## 読解用抜粋
そして、権力というのは私たちに何かを与えている。
古くは国家権力が私たち大衆に安全や文化を与えてきた。
現在の国家権力では、それに加えて福祉サービスやインフラサービスと言った各種のサービスを提供しているし、多額の補助金をはじめ公共自業自体にも富の再分配という機能もある。
テレビ局に権力があるのも、ただ単にテレビが情報操作のツールだけではなく、普段のテレビが提供するコンテンツが視聴者にとって、面白さや有益さに価値を認められておるるからだ。
普段生活しているとあまり気づかないが、私たちは権力に征服を甘んじてでも受けながら、権力側からのなんらかの施しを受けている。

歴史を振り返って見て、権力の構造が壊れて革命が繰り返されたのは、おそらく、この権力を掌握する手法と大衆への施しに緩みが出たところを、対抗勢力なり知恵ものなりに突かれてしまい、大衆の支持を奪い取られたからだと一般化した言い方ができると思う。

今回の中居正広のスキャンダルとフジテレビの騒動も、権力が崩壊してしまったという点で、一種の革命といえるだろう。

フジテレビ騒動は、フジテレビや中居正広という大権力と、彼らに傷つけられた被害者X子を革命の象徴に祭り上げたレジスタンスとの闘争と見るべきだろう。
闘争といっても、武器を持って戦うわけではなく、大衆の支持をどちらが得るかという言論の戦いであり、本来であれば圧倒的に有利な立場であるはずのフジテレビと中居正広が一瞬にして大衆の支持を失い、被害者X子とそれを報道した週刊文春といった週刊誌が大衆の支持を得て勝利した。

ところで、国家や政治の世界における革命であれば、権力の地位を奪い取った新たな権力者が、政治が提供するサービスを支持してくれた大衆に提供する役割を担うことになる。
大衆はこのサービスが向上するから新たな権力者側について革命を後押ししたともいえる。

翻って今回のフジテレビ騒動は、中居正広やフジテレビという権力者を倒すことのみで、この騒動に乗っかって支持している大衆は代替の施しを期待していない。

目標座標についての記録
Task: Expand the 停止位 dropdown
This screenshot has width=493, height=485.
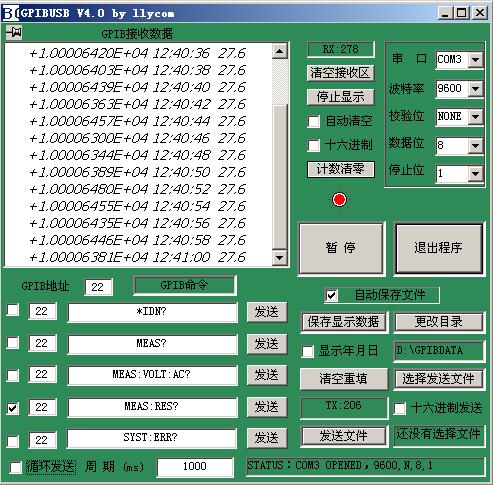Action: (x=475, y=174)
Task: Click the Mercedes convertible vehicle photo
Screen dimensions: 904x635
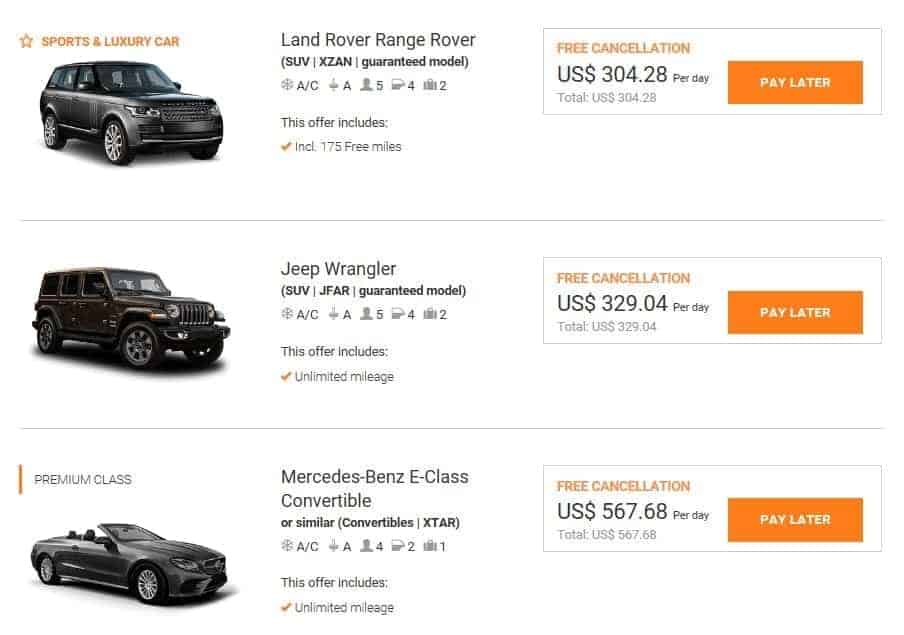Action: click(x=128, y=560)
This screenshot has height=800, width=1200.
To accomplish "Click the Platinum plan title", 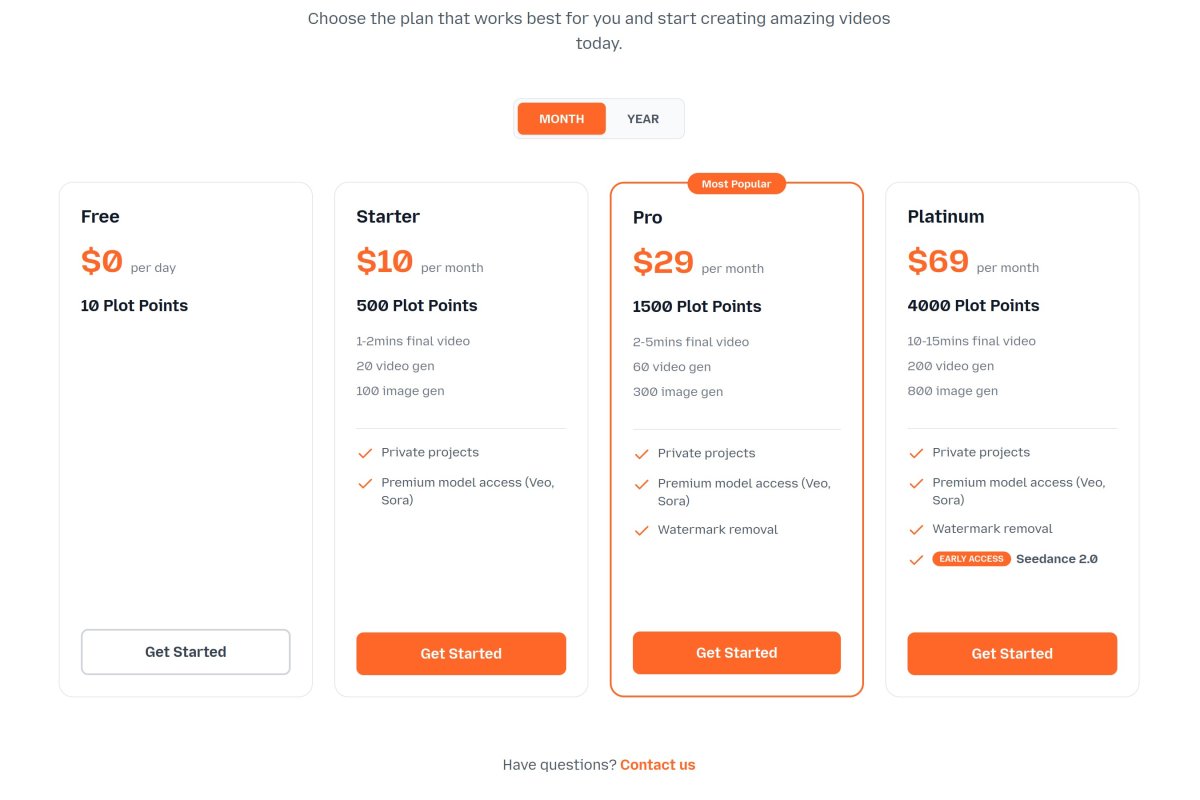I will click(x=945, y=217).
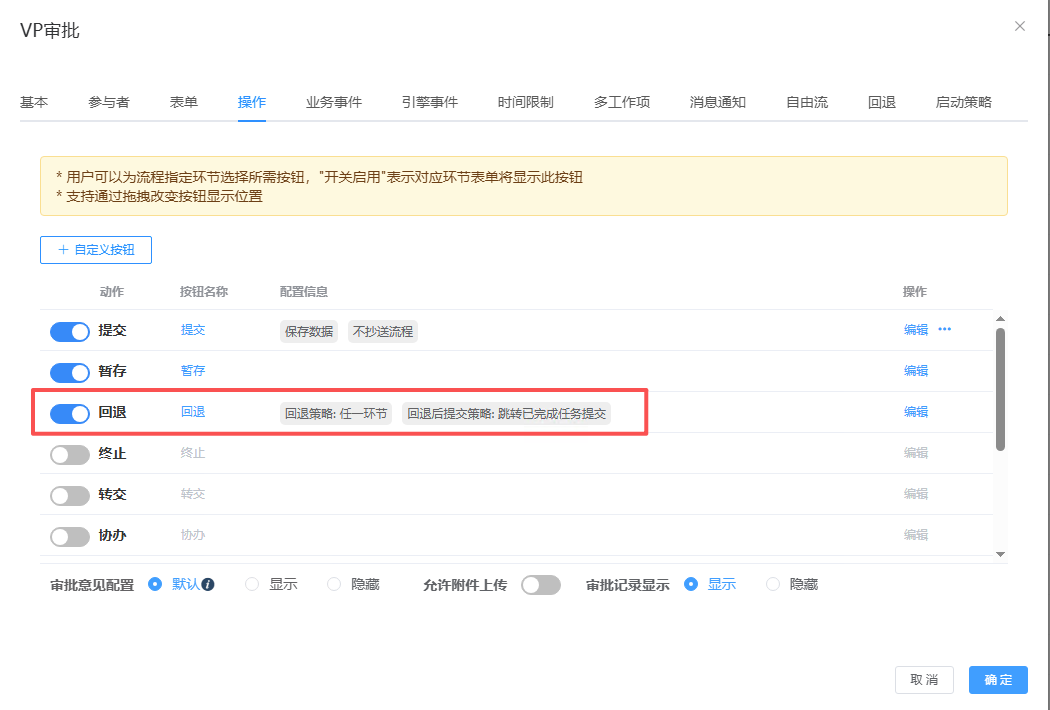
Task: Click the 自定义按钮 add button
Action: coord(96,250)
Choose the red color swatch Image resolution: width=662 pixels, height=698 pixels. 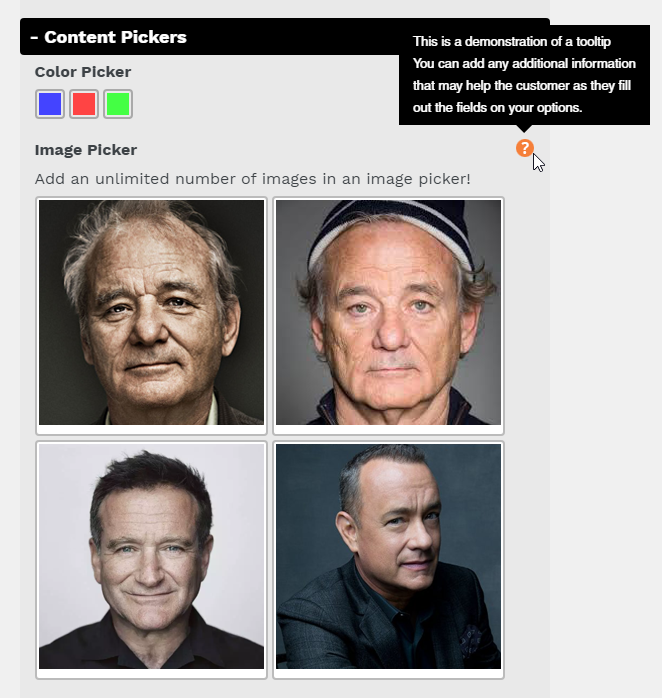coord(84,104)
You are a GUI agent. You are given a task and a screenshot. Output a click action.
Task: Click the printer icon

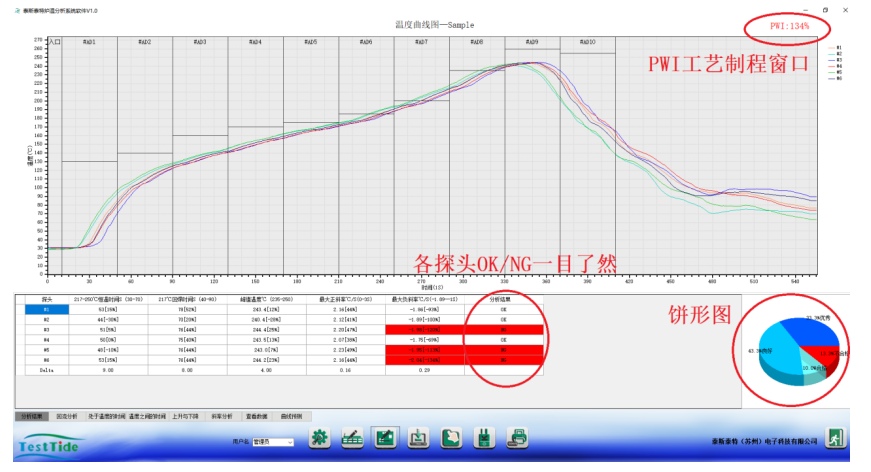coord(518,437)
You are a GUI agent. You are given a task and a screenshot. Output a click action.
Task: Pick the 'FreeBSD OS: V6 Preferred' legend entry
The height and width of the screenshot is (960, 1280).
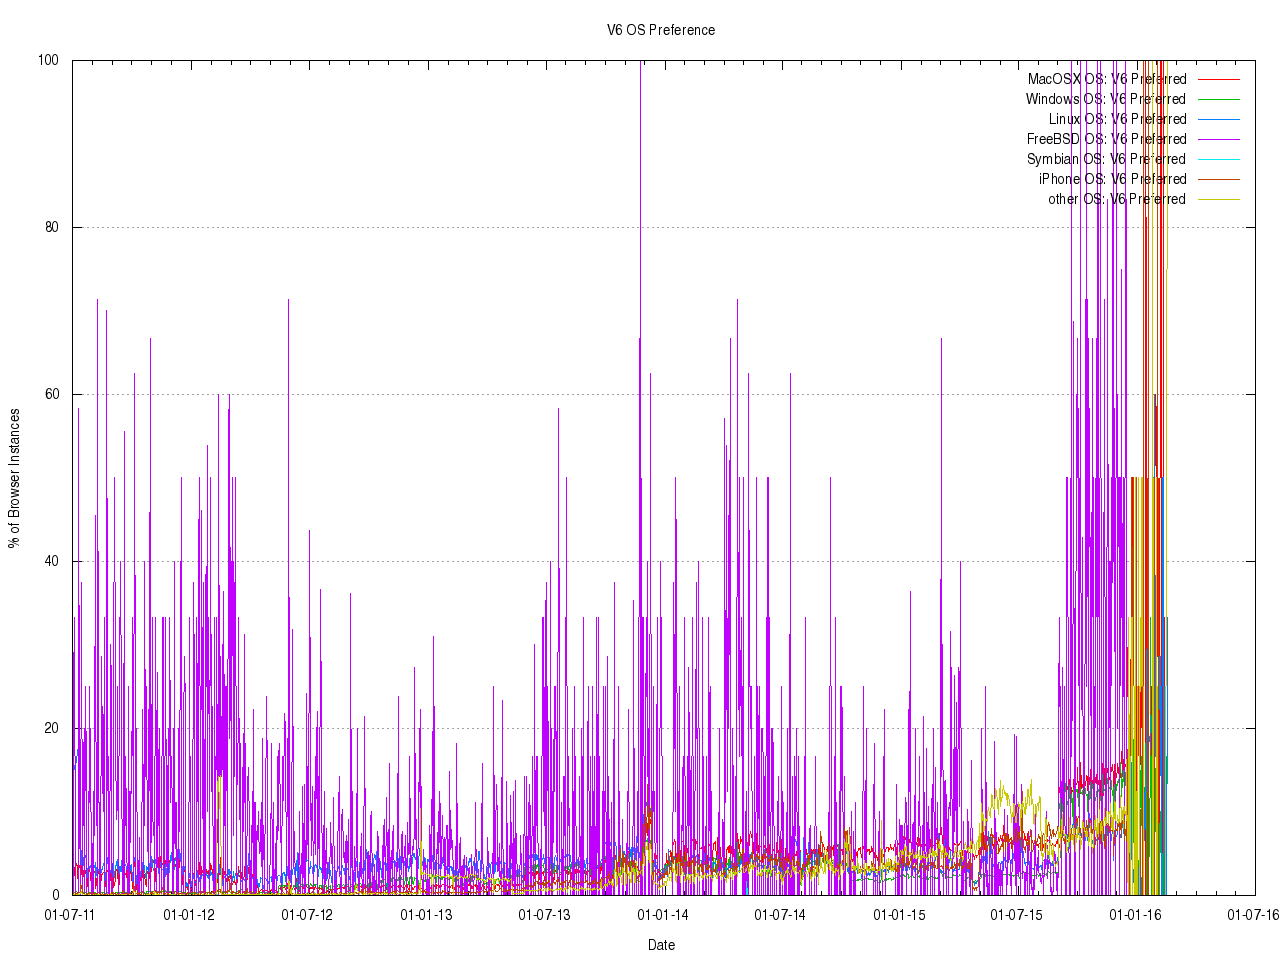pyautogui.click(x=1106, y=139)
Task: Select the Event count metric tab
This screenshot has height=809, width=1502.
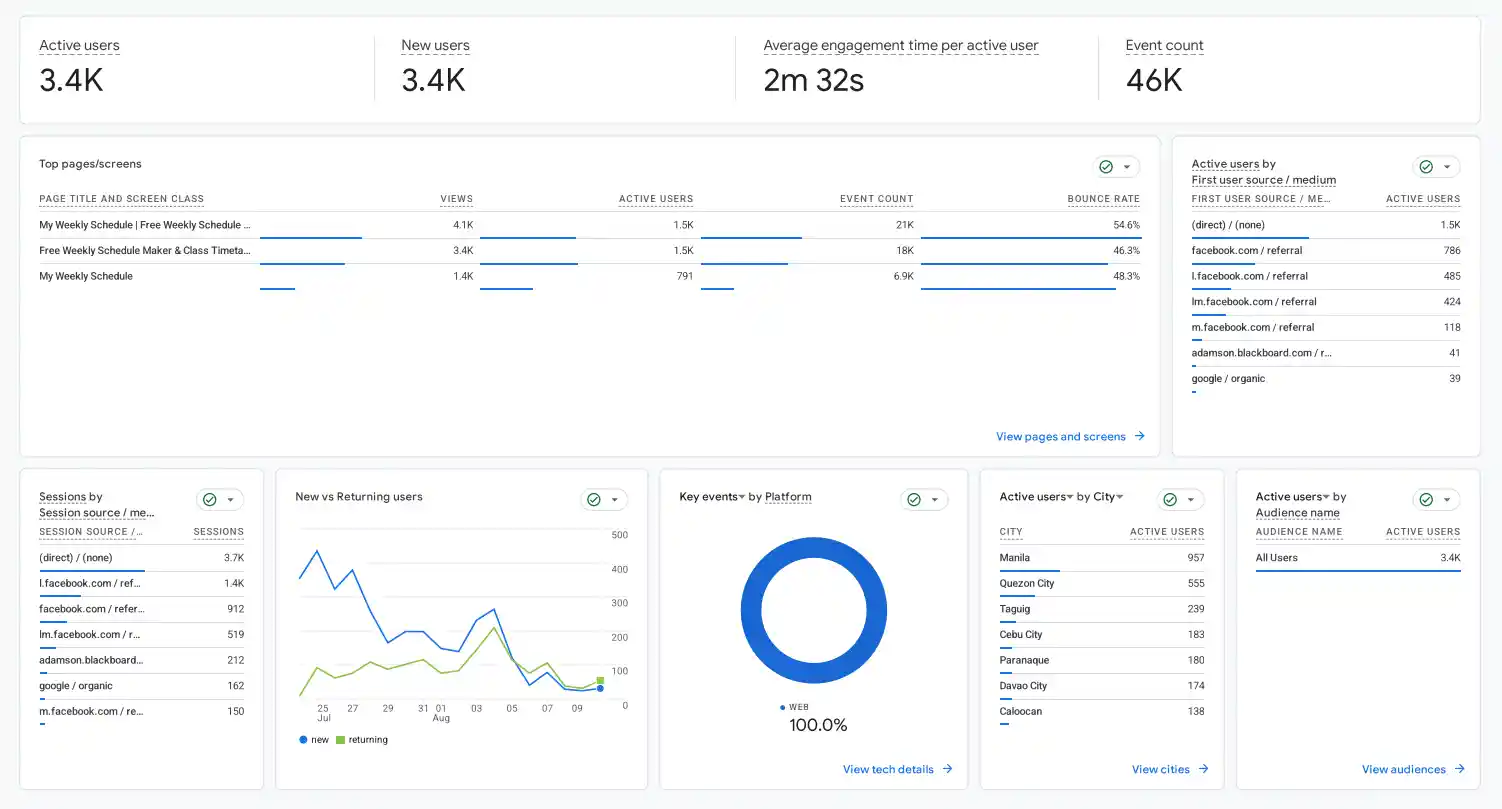Action: [x=1164, y=46]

## 課題
権力と大衆について述べた抜粋にある「古くは国家権力が私たち大衆に安全や文化を与えてきた。」という一文を英語に訳してください。

## 解答全文
In the past, state power provided us, the masses, with safety and culture.